2) individual-layer data based on support vector screens: with these four two class classification problems of support vector machine method parallel processing, to obtain four support vector set, merge rule according to intersecting, divide two combinations also with the set of four support vectors obtaining, thereby obtain two training sets, two classification problems with these two training set representatives of support vector machine method parallel processing, obtain the set of two support vectors, the set of these two support vectors is merged, produce a training set, this training set is final training set;

2, the merging method of intersecting of minimizing support vector as claimed in claim 1 and training time, it is characterized in that, in the step 1), after training sample classification extraction, according to predefined decomposition rate r, be combined into four two class classification problems after all kinds of sample sets in the training set are decomposed, if each problem is still too big, then further continue to decompose according to same decomposition method, decomposition rate r decision is with one deck calculation burden apportionment of falling into a trap.

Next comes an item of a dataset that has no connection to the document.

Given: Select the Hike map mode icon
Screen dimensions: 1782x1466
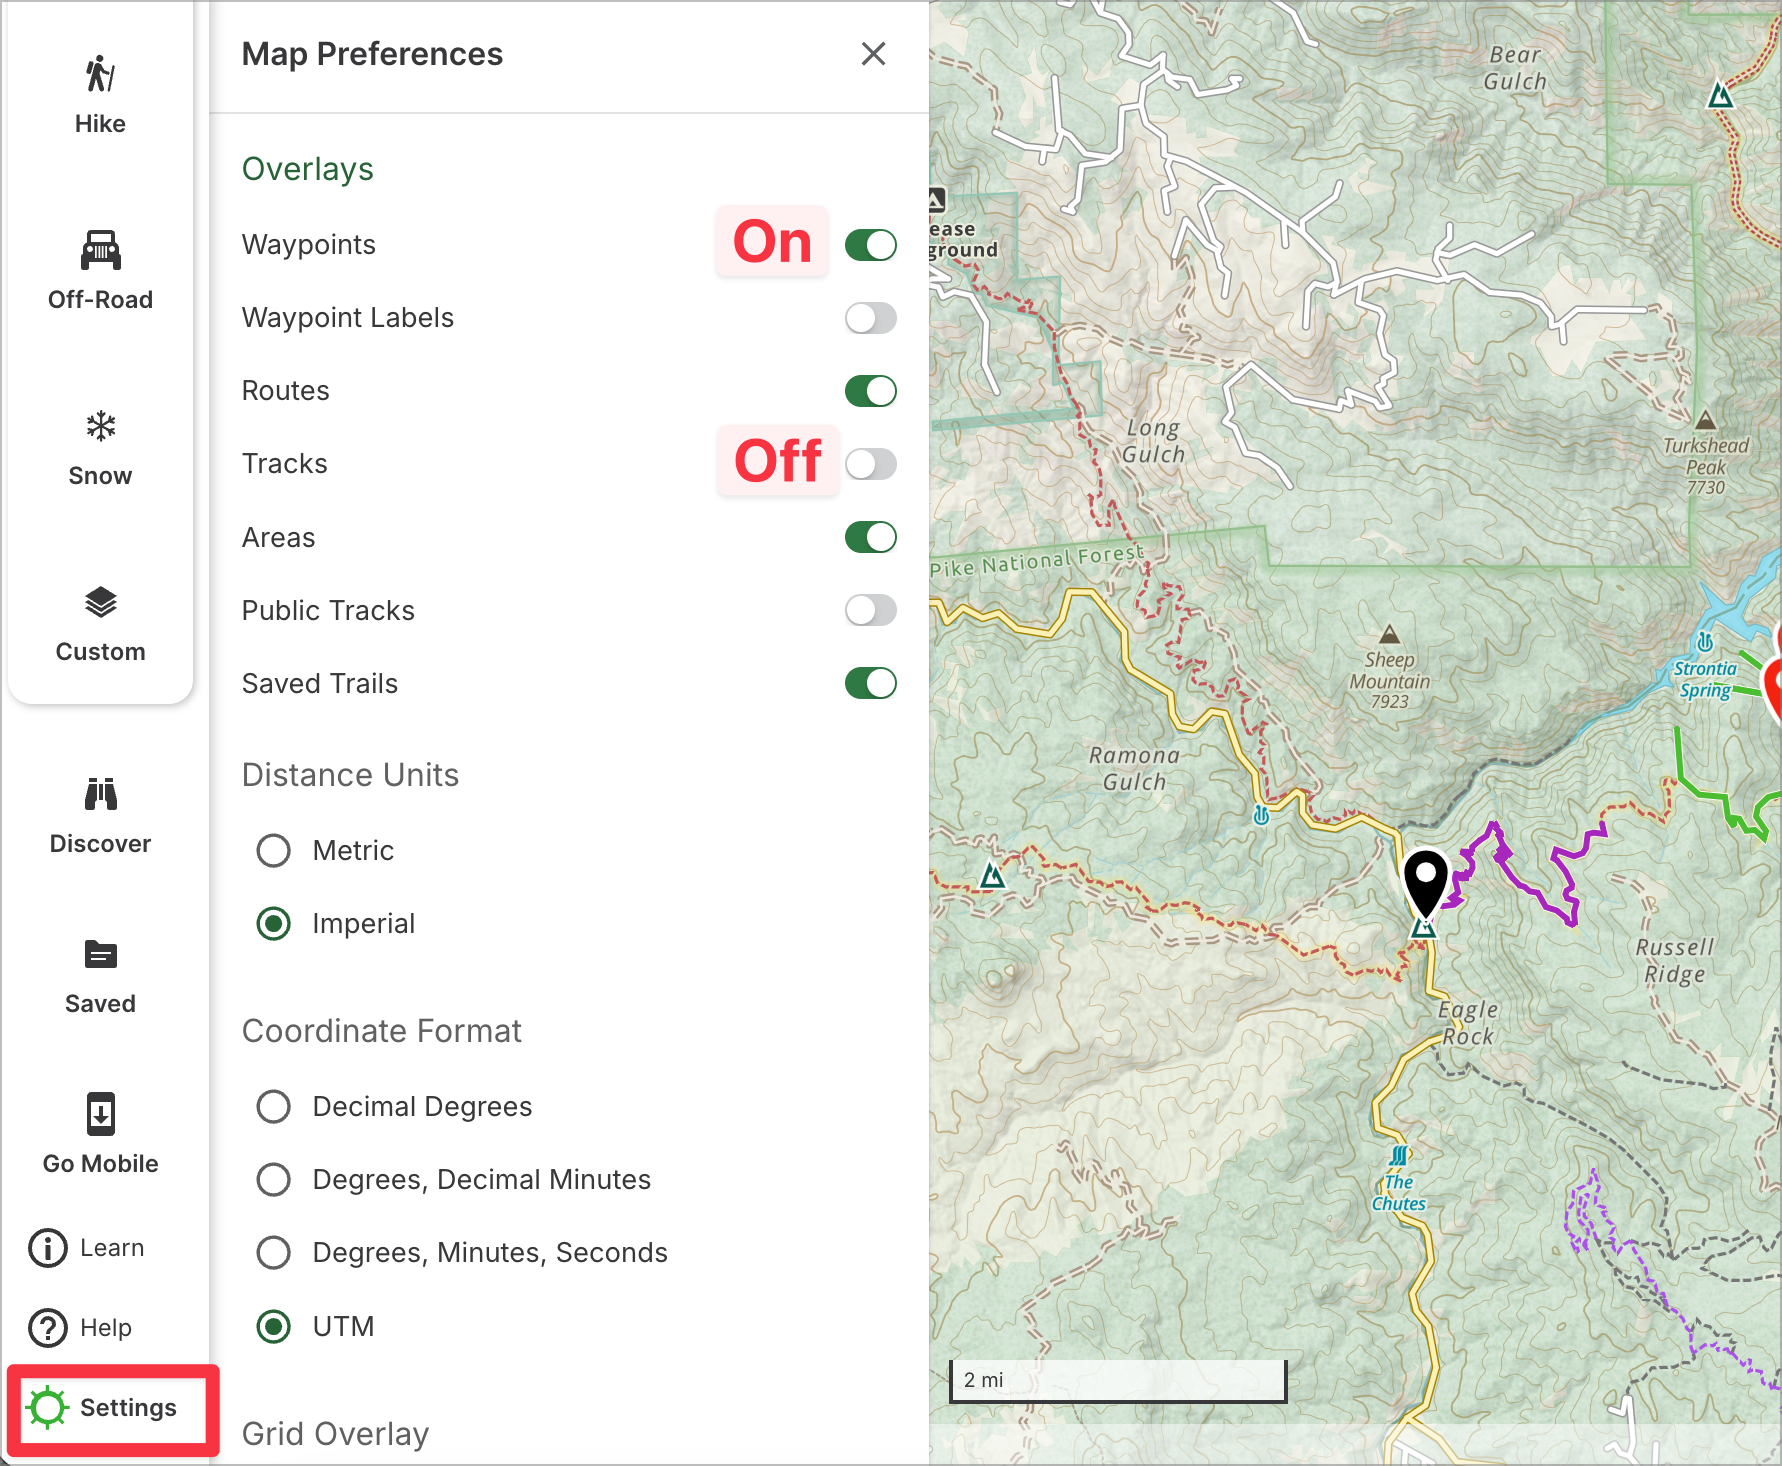Looking at the screenshot, I should pyautogui.click(x=100, y=75).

3, the merging method of intersecting of minimizing support vector as claimed in claim 1 and training time, it is characterized in that, step 2) in, four classification problems are after extracting support vector, the rule that merges according to intersection becomes two classification problems with four support vector collection integrations, each classification problem has embodied the classified information of certain angle of former training set, two classification problems that obtain are extracted through parallel support vector, two support vector set that will obtain then merge, will be together from the classified information integration of two angles, thereby make that the classified information that comprises in SV12USV34 and the former whole training set is consistent, finally make the sorter that obtains that consistent recognition accuracy is arranged.